Anche Skinner ritiene insufficiente il modello di comportamento rispondente, ed introduce il concetto di comportamento operante, riconoscendo al comportamento umano una certa operatività e attività spontanee. Non tutto è elicitato da stimoli esterni. Il comportamentalismo si evolve via, via che si arricchisce di nuovi elementi, abbandonando i modelli meccanicistici iniziali, ed i concetti come motivazione, impulso, intenzioni, ritrovano spazio d'indagine. Rimarrà solo il positivo rigore della metodologia di ricerca, abbracciato anche da altre scuole.
Skinner afferma che i comportamenti intelligenti degli animali sono risultato di sequenze, di prove e di errori commessi dall'esperienza passata. La legge dell'affetto vuole che tra le risposte date ad una certa situazione, tenderanno a ripetersi quelle immediatamente seguite da soddisfazione. Il comportamento è in relazione con la contingenza di rinforzo = occasioni in cui alla risposta ha fatto seguito un dato premio.

Le osservazioni sperimentali facevano vedere come il un cane affamato che casualmente muoveva una leva, seguiva un rinforzo (apprendimento) che lo portava a premere nuovamente la leva in una successiva fase in cui era affamato.

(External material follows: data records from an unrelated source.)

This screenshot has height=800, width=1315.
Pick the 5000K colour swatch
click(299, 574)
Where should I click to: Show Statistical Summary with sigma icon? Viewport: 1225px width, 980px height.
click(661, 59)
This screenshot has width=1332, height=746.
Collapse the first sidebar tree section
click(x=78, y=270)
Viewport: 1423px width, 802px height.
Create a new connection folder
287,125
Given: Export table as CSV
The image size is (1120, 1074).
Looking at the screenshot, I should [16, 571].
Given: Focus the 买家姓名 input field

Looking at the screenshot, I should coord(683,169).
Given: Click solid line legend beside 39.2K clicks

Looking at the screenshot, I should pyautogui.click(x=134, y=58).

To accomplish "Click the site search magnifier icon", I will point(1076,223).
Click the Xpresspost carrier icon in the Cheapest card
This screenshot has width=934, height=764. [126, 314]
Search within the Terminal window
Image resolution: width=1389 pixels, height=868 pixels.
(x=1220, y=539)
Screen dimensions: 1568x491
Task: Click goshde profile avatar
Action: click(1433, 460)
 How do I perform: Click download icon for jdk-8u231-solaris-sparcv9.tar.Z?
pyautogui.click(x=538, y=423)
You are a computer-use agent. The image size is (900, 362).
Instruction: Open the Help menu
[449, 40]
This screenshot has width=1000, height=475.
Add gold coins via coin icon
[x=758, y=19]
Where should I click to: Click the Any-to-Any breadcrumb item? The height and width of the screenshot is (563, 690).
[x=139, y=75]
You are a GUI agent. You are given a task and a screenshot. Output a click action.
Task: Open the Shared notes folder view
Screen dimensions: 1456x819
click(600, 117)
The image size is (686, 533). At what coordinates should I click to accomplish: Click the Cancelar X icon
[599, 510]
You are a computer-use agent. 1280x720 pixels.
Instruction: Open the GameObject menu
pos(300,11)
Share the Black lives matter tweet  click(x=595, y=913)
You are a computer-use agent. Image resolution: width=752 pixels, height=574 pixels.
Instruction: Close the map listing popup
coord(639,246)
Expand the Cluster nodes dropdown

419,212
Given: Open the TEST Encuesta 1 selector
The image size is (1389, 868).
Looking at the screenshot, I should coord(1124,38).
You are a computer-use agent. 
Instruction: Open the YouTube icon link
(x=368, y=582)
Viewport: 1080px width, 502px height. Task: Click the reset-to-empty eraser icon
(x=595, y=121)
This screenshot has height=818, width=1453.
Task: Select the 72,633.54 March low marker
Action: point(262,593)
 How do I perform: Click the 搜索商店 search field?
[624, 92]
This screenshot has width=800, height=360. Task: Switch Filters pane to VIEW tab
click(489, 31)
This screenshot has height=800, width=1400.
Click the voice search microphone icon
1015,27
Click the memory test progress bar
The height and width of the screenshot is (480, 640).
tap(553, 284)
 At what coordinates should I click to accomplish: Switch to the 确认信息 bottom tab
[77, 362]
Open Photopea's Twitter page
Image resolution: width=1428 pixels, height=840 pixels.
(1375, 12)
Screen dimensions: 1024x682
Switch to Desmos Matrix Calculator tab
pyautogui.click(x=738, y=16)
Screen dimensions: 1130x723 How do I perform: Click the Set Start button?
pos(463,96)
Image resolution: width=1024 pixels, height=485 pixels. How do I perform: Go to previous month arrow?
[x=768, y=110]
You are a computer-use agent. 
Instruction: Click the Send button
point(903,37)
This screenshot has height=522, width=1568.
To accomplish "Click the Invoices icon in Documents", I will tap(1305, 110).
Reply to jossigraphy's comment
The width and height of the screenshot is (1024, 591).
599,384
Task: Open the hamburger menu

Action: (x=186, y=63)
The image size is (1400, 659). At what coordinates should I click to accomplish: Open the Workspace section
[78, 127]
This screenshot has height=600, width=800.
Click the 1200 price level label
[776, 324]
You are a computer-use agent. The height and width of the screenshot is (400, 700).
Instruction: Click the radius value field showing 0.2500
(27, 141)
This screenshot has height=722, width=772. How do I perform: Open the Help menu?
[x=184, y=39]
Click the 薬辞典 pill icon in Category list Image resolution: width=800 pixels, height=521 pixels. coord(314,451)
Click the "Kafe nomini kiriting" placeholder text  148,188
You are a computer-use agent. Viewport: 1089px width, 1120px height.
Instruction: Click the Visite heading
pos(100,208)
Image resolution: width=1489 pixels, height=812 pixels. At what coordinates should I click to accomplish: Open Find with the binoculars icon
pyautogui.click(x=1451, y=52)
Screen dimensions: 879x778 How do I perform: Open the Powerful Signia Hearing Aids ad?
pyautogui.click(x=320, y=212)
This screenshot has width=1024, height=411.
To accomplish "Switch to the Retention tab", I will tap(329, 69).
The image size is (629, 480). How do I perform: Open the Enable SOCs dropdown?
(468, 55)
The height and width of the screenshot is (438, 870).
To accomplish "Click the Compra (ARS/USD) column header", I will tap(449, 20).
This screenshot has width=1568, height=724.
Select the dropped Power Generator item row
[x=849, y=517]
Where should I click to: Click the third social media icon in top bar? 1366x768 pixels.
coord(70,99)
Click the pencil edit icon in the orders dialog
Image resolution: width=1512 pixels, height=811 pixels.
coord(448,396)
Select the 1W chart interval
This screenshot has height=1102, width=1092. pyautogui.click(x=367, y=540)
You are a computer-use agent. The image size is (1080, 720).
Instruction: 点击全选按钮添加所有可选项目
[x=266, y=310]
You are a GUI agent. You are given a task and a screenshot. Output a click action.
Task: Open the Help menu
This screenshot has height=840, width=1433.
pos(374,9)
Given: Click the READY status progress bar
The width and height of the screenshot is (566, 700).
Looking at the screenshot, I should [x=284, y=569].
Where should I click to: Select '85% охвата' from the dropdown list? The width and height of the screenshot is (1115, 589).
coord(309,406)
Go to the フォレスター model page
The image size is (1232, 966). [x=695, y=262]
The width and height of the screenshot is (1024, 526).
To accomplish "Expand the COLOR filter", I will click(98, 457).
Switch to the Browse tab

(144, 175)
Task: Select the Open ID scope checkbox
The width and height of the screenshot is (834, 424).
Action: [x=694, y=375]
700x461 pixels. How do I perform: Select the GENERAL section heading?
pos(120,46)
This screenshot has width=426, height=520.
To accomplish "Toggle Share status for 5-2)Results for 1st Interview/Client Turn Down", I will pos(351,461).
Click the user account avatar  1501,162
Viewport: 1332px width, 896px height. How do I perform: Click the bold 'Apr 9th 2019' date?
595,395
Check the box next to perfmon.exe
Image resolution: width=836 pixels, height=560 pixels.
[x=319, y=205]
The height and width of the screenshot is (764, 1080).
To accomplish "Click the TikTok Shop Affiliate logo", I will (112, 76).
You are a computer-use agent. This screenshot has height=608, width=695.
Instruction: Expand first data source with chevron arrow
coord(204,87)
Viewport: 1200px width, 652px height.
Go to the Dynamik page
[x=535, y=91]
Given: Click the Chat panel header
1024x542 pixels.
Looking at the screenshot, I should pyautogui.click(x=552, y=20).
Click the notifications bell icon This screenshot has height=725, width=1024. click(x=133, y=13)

    I fattori del condizionamento operante sono:
  • Rinforzo:
    • Positivo/negativo = effetto sull'organismo
    • Primario/secondario = bisogni su cui agiscono
    • Parziali/continui = modalità di somministrazione
  • Estinzione e recupero spontaneo: quando viene sospeso il rinforzo abbiamo una diminuzione della risposta. Ogni apprendimento, però, lascia la sua traccia in memoria
  • Modellamento: viene rinforzato ogni avvicinamento alla risposta attesa
Usa 1913, Watson pubblica il manifesto comportamentista, rivoluzionando la psicologia del tempo. Oggetto di studio non è più la psiche ma il comportamento del soggetto in esame. Giunge a questa conclusione partendo dal presupposto che solo i comportamenti psichici possono essere studiati in maniera scientifica, e non la coscienza. I comportamenti mostrano i contenuti psicologici, emozioni, abitudini, apprendimento e personalità.
Si ritiene metodo scientifico di studio, solo il metodo sperimentale. Le fonti di pensiero di Watson partono dal funzionalismo (processi adattativi che perseguono come scopo il successo); la biologia Darwiniana (ricerca psicologica sugli animali); scuola russa di Pavlov (condizionamento al comportamento).
I bersagli polemici sono invece dati da introspezionismo e approccio fenomenologico.
Watson sostiene che l'uomo è il prodotto della sua esperienza, poiché alla nascita egli è privo d'istinti e di doti innate, diverrà il frutto di quello che l'ambiente gli riserverà. Applica quindi i concetti di condizionamento all'uomo.
Studierà le emozioni elementari (risposte semplici alle situazioni ambientali, come paura e rabbia); e le emozioni complesse (associate alle emozioni elementari).